Zinke’s agenda has also included attempting to stop the first-ever limits on methane waste and pollution for oil and gas operations on our public lands. The protections established under Obama seek to halt the leaking, venting and flaring of natural gas from oil and gas operations on more than 750 million acres of public and tribal lands—more than seven times the size of California. But Zinke’s agenda was to stop the protections without any public process—no proposal, no public hearing, and no opportunity for public comment. While this is lawless behavior being challenged by NRDC it is yet another example of bypassing public process and health protections in favor of the fossil fuel industry.

Tens of billions of dollars of gifts to the coal, oil and gas industry

Zinke’s actions are also anti-taxpayer. Zinke widened a fossil fuel loophole by reversing Obama-era efforts to modernize the federal coal program, which has not been updated for more than 30 years. An independent audit found that BLM’s federal coal leasing program had short-changed taxpayers $30 billion over three decades. So the Obama administration put a pause on new coal leasing until a thorough, open to the public review and revamping of the program could be completed. But Secretary Zinke has stopped all of this so the archaic program could continue to give coal companies the ability to build massive mines on public lands for as little as $2 per acre.
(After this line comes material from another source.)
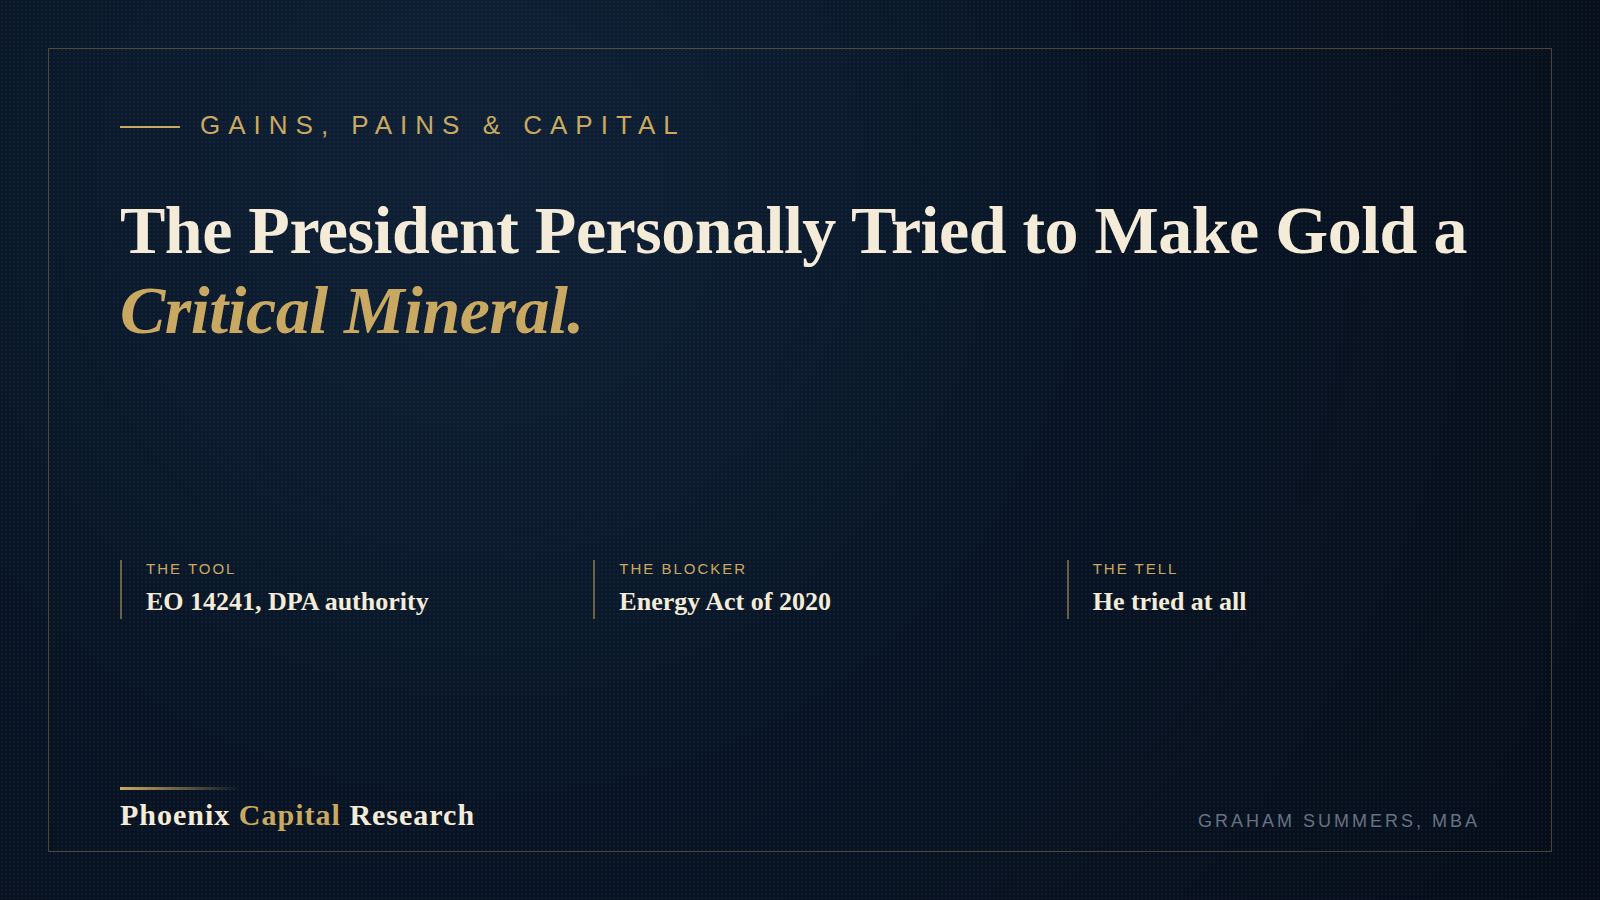
Task: Select the italic gold "Critical Mineral." text
Action: coord(351,311)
In addition, Zinke re-opened another loophole that allows coal, oil and gas companies to avoid paying proper royalties. The U.S. government currently leases millions of acres of land to oil, gas, and coal companies but operates under an antiquated royalty system not updated since the 1920s. This  pricing system gives fossil fuel companies access to public lands at rock bottom prices. For decades, the minimum bid to lease public lands for fossil fuel production has been $2 per acre. And annual “rental fees” for these leases have run at $1.50-$2.00 per acre, giving drilling companies access for less than the price of a gallon of gas. 

The Obama Administration closed this loophole, which was costing taxpayers at least $75 million a year, after a multi-year rulemaking that was open to the public and received over 200,000 comments in support. But Zinke closed it, at the coal industry’s behest, with no public input.

This plan isn’t about helping America with energy needs

Zinke may want the public to think he’s helping America’s energy security, but the U.S. is already producing more oil and gas fuel than it consumes. Claiming we need to hand out more of our public lands and waters for energy security is more than disingenuous. Rather, energy companies are just pushing to load up on cheap leases while the getting’s good: nearly 8,000 drilling permits on federal leases aren’t even being currently used.  

Zinke’s agenda favors only fossil fuel energy door—not solar energy. Zinke has gone so far as to suggest that solar power isn’t an appropriate use of public lands. And the issue of climate change has now been removed from the agency’s future plans.

Energy security and savings won’t be found by making our wildlands and our oceans oil fields. It is found in clean energy where more jobs are created, taxpayer dollars are saved, and safer energy is provided for America.

These lands are public and the public should have a voice

The federal government was entrusted to manage these federal lands for the public for current and future generation. Interior’s charge has been to manage lands and waters considering multiple purposes including fish and wildlife, historic, cultural, and recreational.  Bringing focused attention to one purpose—fossil fuel development—goes against not just the public opinion to manage these lands for multiple uses but against the needs of future generations.

The Zinke agenda is not about the public interest.  Many of these recent efforts by Interior are cutting out the public who have an interest in how these lands are managed. Zinke is pushing his agenda through  closed-door meetings with fossil fuel companies while suspending the work of community and science advisory committees. 

Zinke’s agenda moves us backwards. It not only unravels decades of protections for our, public lands, oceans, endangered species and climate, it cheats the American taxpayer with a 19th century energy plan.